▸ **DATA EXTRACTS**

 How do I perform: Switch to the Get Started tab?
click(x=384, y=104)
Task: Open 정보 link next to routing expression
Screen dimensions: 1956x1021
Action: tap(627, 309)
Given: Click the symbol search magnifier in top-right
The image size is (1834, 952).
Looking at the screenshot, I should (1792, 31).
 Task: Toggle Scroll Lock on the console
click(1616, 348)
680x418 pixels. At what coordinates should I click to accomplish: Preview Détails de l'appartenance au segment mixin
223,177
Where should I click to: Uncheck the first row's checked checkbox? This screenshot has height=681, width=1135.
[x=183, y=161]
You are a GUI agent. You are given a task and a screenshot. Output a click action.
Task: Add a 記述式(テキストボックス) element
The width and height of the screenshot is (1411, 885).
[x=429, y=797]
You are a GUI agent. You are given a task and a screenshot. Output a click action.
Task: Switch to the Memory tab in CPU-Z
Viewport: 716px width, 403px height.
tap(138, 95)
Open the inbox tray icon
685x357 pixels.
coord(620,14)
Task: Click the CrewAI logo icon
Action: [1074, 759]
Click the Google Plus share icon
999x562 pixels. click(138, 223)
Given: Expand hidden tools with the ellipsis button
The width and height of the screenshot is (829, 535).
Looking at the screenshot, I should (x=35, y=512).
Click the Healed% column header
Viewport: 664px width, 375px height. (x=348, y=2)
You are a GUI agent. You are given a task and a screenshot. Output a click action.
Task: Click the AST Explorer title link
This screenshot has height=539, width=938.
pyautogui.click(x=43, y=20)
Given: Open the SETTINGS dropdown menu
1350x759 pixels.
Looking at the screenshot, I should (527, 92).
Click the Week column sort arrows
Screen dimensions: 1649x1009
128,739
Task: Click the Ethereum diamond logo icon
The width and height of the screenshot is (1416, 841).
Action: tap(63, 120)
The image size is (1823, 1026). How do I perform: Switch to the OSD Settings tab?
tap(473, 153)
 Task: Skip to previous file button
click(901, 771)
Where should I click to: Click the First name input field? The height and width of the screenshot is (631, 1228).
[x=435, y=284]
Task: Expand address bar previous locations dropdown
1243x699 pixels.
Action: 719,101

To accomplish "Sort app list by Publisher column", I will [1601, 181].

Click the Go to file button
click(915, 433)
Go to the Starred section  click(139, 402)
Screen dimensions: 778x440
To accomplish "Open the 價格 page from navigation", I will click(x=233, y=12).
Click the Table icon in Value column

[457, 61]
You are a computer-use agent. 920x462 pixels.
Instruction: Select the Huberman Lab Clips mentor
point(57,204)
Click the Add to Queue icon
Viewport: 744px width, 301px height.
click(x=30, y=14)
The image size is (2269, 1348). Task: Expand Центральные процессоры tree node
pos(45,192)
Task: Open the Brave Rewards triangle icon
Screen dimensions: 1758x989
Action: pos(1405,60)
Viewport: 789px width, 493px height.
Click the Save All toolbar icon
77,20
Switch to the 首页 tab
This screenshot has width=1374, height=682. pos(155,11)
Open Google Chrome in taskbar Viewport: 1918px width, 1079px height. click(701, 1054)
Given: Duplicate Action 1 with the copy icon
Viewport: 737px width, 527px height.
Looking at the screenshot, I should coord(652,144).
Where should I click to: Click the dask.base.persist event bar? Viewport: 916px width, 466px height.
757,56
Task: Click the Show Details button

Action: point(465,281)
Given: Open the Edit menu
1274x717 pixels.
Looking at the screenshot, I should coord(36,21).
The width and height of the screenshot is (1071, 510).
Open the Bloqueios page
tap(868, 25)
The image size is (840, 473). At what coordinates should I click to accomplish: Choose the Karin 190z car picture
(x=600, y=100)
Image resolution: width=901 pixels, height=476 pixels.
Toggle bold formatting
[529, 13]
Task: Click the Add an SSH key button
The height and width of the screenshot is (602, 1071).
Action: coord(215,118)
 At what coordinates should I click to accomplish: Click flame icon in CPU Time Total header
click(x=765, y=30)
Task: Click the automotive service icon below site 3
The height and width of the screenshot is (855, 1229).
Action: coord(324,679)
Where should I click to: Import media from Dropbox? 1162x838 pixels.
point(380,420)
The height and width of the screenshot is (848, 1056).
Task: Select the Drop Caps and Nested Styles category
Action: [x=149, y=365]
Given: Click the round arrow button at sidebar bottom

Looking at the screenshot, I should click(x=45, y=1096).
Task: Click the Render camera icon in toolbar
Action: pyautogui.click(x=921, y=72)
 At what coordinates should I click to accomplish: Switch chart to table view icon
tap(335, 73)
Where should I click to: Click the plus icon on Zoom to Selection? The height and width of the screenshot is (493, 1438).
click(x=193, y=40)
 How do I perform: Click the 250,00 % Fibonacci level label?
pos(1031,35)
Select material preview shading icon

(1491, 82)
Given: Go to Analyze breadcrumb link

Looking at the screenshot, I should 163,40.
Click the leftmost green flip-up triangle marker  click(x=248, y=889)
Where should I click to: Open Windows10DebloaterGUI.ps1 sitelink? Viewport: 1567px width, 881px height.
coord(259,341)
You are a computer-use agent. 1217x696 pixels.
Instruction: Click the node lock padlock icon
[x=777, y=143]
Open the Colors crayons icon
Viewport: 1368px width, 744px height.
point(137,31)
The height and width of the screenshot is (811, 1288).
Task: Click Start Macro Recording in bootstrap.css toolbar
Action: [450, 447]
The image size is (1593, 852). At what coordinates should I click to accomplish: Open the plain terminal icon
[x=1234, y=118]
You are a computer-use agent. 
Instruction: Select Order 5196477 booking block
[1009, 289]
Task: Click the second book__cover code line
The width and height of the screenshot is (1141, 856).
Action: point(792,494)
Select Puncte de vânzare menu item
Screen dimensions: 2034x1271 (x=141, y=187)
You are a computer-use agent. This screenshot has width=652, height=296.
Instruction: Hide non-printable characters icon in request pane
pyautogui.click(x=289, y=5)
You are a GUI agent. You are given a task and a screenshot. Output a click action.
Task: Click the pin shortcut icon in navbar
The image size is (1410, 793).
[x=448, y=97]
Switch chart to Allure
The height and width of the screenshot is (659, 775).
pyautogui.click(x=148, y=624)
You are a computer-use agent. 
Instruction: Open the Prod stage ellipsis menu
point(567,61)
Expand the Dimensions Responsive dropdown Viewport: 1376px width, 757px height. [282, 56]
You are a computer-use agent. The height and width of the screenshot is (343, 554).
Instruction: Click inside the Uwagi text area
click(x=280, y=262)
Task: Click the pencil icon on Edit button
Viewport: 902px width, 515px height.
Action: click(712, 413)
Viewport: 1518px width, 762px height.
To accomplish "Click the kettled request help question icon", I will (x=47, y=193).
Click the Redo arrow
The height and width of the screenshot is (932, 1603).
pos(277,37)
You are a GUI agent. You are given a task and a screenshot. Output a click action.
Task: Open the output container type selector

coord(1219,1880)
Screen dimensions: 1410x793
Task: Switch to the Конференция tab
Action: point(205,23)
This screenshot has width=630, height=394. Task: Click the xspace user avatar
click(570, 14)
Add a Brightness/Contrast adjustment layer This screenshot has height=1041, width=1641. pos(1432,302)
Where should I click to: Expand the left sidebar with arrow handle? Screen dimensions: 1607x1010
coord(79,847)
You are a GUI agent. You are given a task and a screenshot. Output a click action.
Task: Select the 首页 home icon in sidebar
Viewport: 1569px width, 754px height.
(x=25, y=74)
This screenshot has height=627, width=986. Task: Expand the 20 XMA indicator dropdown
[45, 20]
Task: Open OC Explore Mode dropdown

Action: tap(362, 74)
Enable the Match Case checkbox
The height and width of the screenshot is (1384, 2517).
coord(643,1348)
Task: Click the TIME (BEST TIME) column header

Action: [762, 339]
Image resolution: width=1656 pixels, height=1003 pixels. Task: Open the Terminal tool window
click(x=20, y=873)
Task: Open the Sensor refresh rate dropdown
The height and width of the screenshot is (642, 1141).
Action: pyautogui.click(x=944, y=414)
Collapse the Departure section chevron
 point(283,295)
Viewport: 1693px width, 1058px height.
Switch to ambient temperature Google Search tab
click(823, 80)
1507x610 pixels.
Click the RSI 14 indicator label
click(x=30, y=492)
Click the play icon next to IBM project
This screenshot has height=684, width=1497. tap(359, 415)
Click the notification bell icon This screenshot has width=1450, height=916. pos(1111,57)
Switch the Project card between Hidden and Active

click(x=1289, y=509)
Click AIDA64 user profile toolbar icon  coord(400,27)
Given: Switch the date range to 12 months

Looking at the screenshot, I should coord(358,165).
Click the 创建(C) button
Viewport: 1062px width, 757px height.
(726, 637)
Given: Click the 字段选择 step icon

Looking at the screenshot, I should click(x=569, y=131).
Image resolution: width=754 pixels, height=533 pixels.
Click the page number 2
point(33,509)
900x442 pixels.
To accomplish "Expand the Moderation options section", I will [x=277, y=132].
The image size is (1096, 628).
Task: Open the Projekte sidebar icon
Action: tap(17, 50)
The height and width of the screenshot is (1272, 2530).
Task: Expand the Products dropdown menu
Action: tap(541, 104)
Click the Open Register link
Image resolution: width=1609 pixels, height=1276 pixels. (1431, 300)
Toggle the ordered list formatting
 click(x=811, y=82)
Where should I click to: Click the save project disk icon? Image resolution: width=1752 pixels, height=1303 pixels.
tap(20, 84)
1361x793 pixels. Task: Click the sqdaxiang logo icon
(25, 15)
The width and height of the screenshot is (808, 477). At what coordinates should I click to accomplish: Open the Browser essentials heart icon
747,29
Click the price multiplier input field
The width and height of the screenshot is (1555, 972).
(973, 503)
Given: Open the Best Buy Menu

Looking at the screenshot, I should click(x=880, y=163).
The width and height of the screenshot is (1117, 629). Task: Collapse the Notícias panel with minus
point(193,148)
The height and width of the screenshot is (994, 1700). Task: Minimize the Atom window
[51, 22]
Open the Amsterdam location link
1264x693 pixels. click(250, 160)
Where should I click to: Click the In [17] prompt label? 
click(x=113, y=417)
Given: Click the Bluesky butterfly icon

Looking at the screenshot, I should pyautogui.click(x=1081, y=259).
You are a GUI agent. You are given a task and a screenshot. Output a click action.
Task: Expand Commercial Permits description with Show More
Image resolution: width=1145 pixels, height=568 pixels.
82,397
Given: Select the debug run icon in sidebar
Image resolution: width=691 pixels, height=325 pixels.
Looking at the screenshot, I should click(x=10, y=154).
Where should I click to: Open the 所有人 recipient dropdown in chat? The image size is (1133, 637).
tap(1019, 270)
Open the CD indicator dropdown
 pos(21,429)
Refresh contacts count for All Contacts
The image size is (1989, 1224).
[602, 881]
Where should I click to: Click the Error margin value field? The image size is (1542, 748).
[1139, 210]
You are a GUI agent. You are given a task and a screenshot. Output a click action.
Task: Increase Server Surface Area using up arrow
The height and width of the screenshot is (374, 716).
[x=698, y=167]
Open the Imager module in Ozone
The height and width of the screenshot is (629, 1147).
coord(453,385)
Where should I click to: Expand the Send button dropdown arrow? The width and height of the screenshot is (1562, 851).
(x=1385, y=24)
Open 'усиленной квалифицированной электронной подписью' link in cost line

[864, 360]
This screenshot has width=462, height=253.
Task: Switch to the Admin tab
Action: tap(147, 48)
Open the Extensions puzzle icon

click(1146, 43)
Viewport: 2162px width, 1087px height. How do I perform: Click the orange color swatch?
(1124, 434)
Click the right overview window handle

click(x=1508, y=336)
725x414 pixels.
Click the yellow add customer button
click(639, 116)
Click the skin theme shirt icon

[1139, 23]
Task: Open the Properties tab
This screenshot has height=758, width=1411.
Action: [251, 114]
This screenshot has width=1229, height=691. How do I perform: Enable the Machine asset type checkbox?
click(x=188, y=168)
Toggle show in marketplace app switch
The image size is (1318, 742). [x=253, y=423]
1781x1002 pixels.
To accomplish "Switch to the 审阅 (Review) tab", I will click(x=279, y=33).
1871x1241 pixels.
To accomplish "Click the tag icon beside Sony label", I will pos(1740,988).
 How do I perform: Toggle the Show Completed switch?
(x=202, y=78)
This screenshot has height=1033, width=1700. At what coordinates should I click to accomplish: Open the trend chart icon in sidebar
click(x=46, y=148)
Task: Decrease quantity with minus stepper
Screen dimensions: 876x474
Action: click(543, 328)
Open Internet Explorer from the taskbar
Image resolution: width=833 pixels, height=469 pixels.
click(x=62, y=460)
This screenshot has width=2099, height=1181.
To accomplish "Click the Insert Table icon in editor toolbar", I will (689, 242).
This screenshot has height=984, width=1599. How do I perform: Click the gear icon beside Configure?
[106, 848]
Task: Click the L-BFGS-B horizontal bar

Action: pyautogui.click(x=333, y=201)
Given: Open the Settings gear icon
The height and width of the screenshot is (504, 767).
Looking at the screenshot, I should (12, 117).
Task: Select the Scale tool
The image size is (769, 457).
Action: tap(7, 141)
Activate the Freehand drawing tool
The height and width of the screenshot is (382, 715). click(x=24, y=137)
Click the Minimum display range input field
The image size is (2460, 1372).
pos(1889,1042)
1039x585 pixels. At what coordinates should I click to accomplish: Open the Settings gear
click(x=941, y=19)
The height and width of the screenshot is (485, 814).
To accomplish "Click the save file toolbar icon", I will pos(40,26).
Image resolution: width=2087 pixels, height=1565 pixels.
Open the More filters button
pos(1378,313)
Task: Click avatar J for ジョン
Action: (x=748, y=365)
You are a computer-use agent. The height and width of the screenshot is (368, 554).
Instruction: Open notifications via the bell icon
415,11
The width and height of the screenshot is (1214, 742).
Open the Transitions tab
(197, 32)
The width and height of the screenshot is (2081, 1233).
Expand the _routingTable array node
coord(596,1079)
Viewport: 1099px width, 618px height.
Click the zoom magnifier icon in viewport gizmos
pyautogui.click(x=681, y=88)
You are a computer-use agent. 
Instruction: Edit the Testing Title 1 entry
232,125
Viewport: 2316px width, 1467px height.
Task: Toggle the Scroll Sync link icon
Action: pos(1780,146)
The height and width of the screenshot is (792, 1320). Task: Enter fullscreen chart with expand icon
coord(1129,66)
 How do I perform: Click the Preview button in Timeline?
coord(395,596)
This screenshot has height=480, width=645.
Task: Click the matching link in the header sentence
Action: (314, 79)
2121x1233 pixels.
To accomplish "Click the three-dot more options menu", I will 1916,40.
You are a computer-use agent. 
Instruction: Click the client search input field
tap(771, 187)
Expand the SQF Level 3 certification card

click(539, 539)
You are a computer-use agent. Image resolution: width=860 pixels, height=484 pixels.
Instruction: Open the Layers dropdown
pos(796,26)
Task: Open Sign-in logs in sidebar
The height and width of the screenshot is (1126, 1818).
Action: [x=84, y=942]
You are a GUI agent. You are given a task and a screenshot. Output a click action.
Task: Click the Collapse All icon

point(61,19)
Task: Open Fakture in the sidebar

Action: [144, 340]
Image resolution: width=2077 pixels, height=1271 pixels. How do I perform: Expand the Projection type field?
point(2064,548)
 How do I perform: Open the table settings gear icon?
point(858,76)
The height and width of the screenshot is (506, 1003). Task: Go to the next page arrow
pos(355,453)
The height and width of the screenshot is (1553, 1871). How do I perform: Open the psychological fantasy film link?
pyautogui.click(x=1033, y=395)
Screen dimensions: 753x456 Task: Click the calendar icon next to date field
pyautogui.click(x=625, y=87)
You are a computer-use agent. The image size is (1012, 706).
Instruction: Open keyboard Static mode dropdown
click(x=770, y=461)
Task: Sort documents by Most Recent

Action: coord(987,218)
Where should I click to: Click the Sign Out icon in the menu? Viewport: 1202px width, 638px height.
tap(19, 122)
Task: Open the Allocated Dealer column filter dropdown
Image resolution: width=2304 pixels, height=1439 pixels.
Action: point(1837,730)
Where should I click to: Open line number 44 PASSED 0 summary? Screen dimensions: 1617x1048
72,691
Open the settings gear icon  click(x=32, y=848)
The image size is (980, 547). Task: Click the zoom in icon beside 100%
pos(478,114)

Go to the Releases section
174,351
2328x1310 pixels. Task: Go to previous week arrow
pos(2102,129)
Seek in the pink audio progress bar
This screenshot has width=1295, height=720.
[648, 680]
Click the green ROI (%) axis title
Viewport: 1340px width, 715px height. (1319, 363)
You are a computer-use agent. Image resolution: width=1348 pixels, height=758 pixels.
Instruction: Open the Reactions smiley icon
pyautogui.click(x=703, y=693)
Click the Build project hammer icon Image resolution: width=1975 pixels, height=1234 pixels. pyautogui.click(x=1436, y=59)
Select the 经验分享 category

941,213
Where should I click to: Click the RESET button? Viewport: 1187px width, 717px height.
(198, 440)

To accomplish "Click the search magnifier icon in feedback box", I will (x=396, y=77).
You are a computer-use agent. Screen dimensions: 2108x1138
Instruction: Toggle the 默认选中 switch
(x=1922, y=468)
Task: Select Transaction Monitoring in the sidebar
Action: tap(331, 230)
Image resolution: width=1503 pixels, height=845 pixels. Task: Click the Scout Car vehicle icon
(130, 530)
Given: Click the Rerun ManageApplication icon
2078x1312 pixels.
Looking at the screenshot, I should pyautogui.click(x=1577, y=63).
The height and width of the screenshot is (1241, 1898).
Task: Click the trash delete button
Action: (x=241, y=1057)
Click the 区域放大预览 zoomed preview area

▸ **WHAT IS EXPECTED**
Scan the records for the string "triangle". Copy each line in which it appears.

▸ **COMPLETED TASK**
Task: Open the Brave Rewards triangle icon
Click the leftmost green flip-up triangle marker  click(x=248, y=889)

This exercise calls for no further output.